(Supplied material)
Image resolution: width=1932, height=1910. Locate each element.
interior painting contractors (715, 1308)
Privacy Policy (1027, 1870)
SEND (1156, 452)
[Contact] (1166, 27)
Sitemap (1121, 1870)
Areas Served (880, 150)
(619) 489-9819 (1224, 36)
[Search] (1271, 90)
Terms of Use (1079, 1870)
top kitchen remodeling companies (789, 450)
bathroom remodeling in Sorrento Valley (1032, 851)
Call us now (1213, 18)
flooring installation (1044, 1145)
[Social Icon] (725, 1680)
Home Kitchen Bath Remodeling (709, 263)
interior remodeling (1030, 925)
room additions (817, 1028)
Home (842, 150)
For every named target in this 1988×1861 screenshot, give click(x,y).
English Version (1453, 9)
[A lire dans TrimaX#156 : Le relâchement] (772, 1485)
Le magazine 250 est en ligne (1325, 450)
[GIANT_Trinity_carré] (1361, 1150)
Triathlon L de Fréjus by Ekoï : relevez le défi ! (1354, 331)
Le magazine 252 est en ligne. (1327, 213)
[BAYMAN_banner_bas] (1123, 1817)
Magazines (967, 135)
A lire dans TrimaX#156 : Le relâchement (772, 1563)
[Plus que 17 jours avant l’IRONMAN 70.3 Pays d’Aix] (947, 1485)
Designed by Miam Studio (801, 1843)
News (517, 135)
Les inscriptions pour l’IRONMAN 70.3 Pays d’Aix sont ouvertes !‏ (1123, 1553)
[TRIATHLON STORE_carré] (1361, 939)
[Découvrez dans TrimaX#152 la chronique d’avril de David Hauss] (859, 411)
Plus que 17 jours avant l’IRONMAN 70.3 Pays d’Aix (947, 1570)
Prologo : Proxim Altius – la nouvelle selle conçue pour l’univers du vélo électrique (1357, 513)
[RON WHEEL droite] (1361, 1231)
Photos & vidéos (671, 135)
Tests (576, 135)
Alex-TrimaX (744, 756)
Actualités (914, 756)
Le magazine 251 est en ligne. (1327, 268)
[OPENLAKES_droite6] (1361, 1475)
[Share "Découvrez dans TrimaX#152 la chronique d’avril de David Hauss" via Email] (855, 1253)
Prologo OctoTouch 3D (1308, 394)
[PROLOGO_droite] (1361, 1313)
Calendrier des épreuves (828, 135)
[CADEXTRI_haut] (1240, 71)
(End Supplied material)
## The task
For this exercise, transcribe all the records exactly.

## Response area
Image resolution: width=1932, height=1910. Locate each element.
interior painting contractors (715, 1308)
Privacy Policy (1027, 1870)
SEND (1156, 452)
[Contact] (1166, 27)
Sitemap (1121, 1870)
Areas Served (880, 150)
(619) 489-9819 (1224, 36)
[Search] (1271, 90)
Terms of Use (1079, 1870)
top kitchen remodeling companies (789, 450)
bathroom remodeling in Sorrento Valley (1032, 851)
Call us now (1213, 18)
flooring installation (1044, 1145)
[Social Icon] (725, 1680)
Home Kitchen Bath Remodeling (709, 263)
interior remodeling (1030, 925)
room additions (817, 1028)
Home (842, 150)
For every named target in this 1988×1861 screenshot, give click(x,y).
English Version (1453, 9)
[A lire dans TrimaX#156 : Le relâchement] (772, 1485)
Le magazine 250 est en ligne (1325, 450)
[GIANT_Trinity_carré] (1361, 1150)
Triathlon L de Fréjus by Ekoï : relevez le défi ! (1354, 331)
Le magazine 252 est en ligne. (1327, 213)
[BAYMAN_banner_bas] (1123, 1817)
Magazines (967, 135)
A lire dans TrimaX#156 : Le relâchement (772, 1563)
[Plus que 17 jours avant l’IRONMAN 70.3 Pays d’Aix] (947, 1485)
Designed by Miam Studio (801, 1843)
News (517, 135)
Les inscriptions pour l’IRONMAN 70.3 Pays d’Aix sont ouvertes !‏ (1123, 1553)
[TRIATHLON STORE_carré] (1361, 939)
[Découvrez dans TrimaX#152 la chronique d’avril de David Hauss] (859, 411)
Plus que 17 jours avant l’IRONMAN 70.3 Pays d’Aix (947, 1570)
Prologo : Proxim Altius – la nouvelle selle conçue pour l’univers du vélo électrique (1357, 513)
[RON WHEEL droite] (1361, 1231)
Photos & vidéos (671, 135)
Tests (576, 135)
Alex-TrimaX (744, 756)
Actualités (914, 756)
Le magazine 251 est en ligne. (1327, 268)
[OPENLAKES_droite6] (1361, 1475)
[Share "Découvrez dans TrimaX#152 la chronique d’avril de David Hauss" via Email] (855, 1253)
Prologo OctoTouch 3D (1308, 394)
[PROLOGO_droite] (1361, 1313)
Calendrier des épreuves (828, 135)
[CADEXTRI_haut] (1240, 71)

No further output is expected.